TASK ITEM:
Answer these from the article on Elle Bisgaard-Church:
(a) In what year did she move to New York City?
(b) On which radio station did she produce an anti-war show?
(c) How many interview rounds were part of her hiring as Mamdani's chief of staff?

SELECTED EXTRACT:
▬▬▬
Chief of Staff to the Mayor of New York City
- Incumbent
- Assumed office January 1, 2026
- Mayor: Zohran Mamdani
- Preceded by: Camille Joseph Varlack

Personal details
- Born: June 28, 1991 (age 35) California, U.S.
- Party: Democratic
- Other political affiliations: Democratic Socialists of America
- Education: Swarthmore College (BA) Columbia University (MPA) London School of Economics (MPA)

= Elle Bisgaard-Church =

American political adviser

Elliana Bisgaard-Church (born June 28, 1991) is an American political adviser who has served as chief of staff to New York City Mayor Zohran Mamdani since 2026. A member of the Democratic Socialists of America (DSA), Bisgaard-Church was also the campaign manager for Mamdani's 2025 New York City Democratic mayoral primary campaign.

== Early life and education ==
Bisgaard-Church was born June 28, 1991 in California and grew up as the only child of a single mother. During her childhood, she regularly volunteered at a homeless shelter. She was raised in Davis, California and graduated from Davis High School.

She attended Swarthmore College in Pennsylvania, where she produced an anti-war radio show on WSRN-FM. After graduating, she worked for charities and held non-profit jobs in Philadelphia and Washington, D.C., focusing on adult literacy and decarceration. She moved to New York City in 2016 for a public affairs fellowship with Coro.

Bisgaard-Church completed a dual M.P.A. from the Columbia University School of International and Public Affairs and the London School of Economics. She chose to study taxation, stating, "if I'm interested in critiquing and reforming our system of taxation, I better go study formally what a tax is."

== Career ==

=== New York State Assembly chief of staff ===
Bisgaard-Church was new to politics and had little policy experience when she was hired by Zohran Mamdani just after graduate school. She was unknown to Mamdani when she applied in the fall of 2020 for the chief of staff role. Her hiring process involved four interview rounds, including with the New York City Democratic Socialists of America, and the Muslim Democratic Club of New York.

Bisgaard-Church served as Mamdani's chief of staff in the New York State Assembly from December 2020 to December 2024. During her time in Albany, she was reportedly "not on the scene" and avoided "schmoozing." She is said to have "quickly proved to be a skilled political operator with a knack for coalition building." Her tenure has been described as part of an "evolution from a confrontational activist approach to a deft inside/outside strategy." State senator Jabari Brisport called her an "incredible workhorse."
▬▬▬
DATA RECORDS:
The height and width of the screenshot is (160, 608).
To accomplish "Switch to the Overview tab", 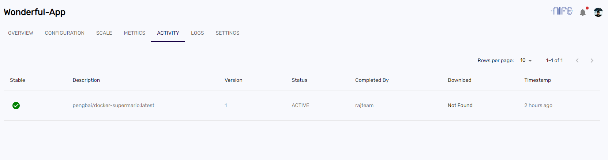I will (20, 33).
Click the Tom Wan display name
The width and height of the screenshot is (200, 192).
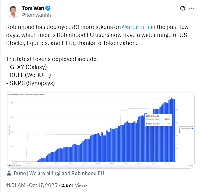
▬▬▬
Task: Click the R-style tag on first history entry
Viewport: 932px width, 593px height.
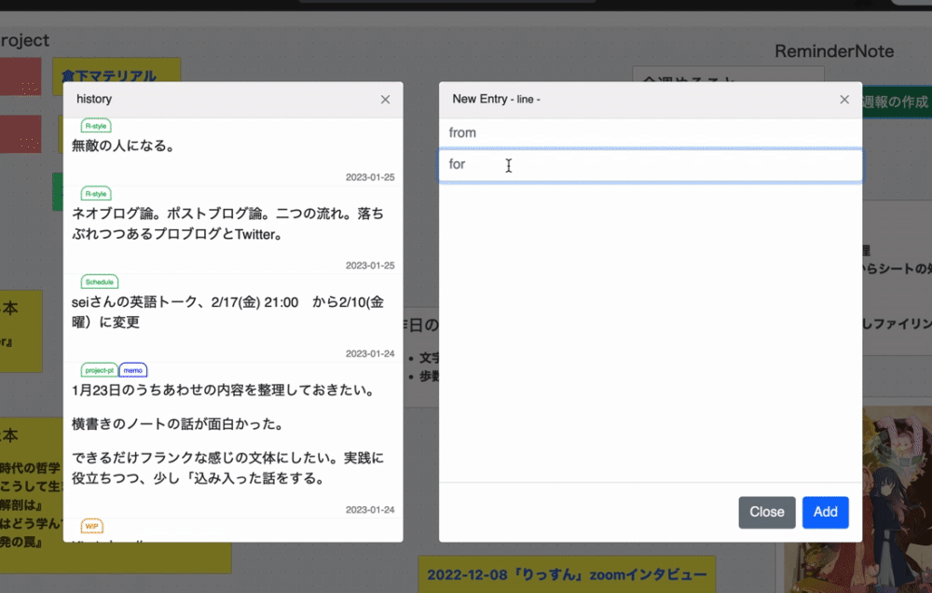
▬▬▬
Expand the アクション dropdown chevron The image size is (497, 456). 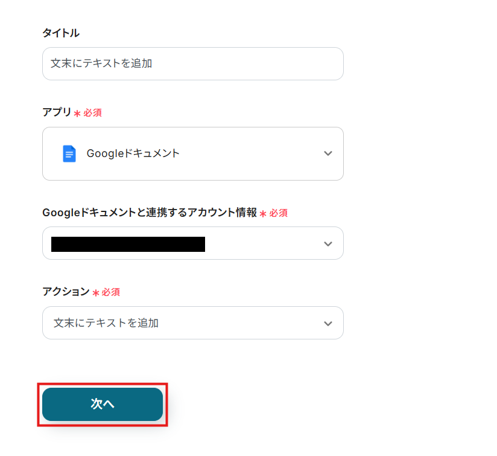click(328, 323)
▬▬▬
SOLUTION:
(a) 2016
(b) WSRN-FM
(c) Four